Segment Start: Data to use

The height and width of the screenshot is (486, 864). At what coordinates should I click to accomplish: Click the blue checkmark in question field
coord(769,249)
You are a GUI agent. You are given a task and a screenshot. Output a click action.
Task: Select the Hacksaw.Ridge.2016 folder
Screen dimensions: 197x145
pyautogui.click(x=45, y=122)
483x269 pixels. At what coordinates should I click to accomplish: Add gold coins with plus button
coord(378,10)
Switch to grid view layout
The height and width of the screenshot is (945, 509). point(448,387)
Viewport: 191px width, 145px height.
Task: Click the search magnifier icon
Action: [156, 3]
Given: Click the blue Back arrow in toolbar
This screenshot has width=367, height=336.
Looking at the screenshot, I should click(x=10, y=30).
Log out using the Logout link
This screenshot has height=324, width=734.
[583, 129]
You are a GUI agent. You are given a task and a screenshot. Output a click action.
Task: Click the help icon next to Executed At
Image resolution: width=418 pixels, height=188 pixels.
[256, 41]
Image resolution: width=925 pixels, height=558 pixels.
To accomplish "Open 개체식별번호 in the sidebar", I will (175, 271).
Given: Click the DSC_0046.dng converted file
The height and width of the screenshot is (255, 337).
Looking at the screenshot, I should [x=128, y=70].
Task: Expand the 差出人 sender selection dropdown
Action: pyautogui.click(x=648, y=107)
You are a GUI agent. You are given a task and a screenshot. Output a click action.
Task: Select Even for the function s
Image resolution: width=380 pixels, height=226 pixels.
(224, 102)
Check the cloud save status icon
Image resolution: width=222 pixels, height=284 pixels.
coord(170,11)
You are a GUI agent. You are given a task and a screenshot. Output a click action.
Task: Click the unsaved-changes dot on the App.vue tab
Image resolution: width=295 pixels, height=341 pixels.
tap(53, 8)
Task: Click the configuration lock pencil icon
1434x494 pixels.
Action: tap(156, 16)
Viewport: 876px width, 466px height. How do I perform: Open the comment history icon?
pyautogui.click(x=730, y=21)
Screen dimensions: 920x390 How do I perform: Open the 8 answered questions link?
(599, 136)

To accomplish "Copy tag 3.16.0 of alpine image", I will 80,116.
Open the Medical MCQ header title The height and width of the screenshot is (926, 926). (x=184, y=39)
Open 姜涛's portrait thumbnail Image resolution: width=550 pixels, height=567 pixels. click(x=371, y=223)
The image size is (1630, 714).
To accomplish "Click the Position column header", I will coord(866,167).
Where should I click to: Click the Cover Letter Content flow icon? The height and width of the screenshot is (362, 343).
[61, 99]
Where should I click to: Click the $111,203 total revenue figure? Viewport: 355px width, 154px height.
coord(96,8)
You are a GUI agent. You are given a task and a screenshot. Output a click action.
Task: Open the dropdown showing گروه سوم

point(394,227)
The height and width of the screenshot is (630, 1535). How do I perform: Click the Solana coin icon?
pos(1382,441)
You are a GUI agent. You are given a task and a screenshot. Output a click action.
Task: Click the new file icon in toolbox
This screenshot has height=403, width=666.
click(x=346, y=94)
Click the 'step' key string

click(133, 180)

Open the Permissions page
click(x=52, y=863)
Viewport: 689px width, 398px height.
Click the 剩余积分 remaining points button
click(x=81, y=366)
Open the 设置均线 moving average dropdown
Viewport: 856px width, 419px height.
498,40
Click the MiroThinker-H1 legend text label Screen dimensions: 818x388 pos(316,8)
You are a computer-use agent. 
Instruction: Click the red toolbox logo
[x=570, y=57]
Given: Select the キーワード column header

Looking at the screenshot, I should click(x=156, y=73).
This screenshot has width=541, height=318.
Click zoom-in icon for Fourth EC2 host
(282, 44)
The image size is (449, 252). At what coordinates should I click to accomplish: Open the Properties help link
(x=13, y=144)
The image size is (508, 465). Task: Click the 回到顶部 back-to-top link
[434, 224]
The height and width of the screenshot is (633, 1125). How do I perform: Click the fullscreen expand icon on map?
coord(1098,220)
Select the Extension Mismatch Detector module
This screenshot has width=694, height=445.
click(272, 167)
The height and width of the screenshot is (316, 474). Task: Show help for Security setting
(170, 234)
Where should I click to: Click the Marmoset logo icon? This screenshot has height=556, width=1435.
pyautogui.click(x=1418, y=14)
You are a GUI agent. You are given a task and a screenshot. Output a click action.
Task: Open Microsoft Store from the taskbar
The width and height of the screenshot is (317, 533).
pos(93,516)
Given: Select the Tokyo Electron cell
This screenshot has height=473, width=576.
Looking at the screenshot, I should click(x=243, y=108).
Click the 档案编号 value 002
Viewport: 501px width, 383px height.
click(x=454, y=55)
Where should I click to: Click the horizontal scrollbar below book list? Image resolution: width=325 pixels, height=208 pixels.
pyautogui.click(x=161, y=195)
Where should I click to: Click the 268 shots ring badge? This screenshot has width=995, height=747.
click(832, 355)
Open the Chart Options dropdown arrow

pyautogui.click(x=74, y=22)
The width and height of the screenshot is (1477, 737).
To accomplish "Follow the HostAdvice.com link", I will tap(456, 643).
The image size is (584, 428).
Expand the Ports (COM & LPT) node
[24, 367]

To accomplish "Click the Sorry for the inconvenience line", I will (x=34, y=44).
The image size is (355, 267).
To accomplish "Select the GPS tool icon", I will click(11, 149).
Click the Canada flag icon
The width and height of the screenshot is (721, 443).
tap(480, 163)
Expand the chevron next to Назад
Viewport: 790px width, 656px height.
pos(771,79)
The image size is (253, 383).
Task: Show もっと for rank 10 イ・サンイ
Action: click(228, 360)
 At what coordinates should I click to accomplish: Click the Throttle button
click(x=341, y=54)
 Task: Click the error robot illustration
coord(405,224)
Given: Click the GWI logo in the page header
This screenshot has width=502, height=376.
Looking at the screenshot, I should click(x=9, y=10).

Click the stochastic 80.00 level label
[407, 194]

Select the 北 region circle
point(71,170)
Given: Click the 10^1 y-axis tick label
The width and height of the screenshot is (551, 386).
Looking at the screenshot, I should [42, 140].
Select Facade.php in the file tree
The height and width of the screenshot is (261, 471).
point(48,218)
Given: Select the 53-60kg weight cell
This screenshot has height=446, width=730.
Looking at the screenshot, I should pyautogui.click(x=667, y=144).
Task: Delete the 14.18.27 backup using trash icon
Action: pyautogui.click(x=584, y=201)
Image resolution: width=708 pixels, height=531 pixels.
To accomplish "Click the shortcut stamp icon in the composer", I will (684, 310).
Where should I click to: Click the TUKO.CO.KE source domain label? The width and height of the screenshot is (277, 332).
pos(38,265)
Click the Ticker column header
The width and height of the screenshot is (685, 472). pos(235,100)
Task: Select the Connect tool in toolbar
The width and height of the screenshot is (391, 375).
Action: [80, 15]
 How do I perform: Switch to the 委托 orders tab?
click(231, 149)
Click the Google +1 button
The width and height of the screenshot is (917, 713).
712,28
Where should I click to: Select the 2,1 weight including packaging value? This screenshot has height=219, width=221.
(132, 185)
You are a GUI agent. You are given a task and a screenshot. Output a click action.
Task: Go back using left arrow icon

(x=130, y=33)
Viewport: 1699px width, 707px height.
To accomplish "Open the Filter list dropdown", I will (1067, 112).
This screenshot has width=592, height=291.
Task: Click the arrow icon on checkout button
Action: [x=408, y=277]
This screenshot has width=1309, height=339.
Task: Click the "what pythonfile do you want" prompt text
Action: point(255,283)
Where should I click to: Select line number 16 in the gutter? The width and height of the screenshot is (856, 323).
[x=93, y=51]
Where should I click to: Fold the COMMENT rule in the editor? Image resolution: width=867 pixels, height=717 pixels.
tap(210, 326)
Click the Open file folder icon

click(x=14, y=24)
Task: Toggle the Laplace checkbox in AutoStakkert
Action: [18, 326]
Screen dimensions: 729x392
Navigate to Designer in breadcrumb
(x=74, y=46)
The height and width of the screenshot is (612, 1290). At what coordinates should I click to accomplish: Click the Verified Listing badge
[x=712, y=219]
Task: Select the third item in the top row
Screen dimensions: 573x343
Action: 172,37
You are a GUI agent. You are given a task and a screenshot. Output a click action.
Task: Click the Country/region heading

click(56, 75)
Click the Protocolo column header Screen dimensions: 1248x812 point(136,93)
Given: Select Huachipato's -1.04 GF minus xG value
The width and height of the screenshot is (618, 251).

Segment End: Data to use

Of all the entries above, retype exactly the lines from the line with "Task: Select the Hacksaw.Ridge.2016 folder" to the line with "Image resolution: width=925", both included, and no others.

Task output
Task: Select the Hacksaw.Ridge.2016 folder
Screen dimensions: 197x145
pyautogui.click(x=45, y=122)
483x269 pixels. At what coordinates should I click to accomplish: Add gold coins with plus button
coord(378,10)
Switch to grid view layout
The height and width of the screenshot is (945, 509). point(448,387)
Viewport: 191px width, 145px height.
Task: Click the search magnifier icon
Action: [156, 3]
Given: Click the blue Back arrow in toolbar
This screenshot has width=367, height=336.
Looking at the screenshot, I should click(x=10, y=30).
Log out using the Logout link
This screenshot has height=324, width=734.
[583, 129]
You are a GUI agent. You are given a task and a screenshot. Output a click action.
Task: Click the help icon next to Executed At
Image resolution: width=418 pixels, height=188 pixels.
[256, 41]
Image resolution: width=925 pixels, height=558 pixels.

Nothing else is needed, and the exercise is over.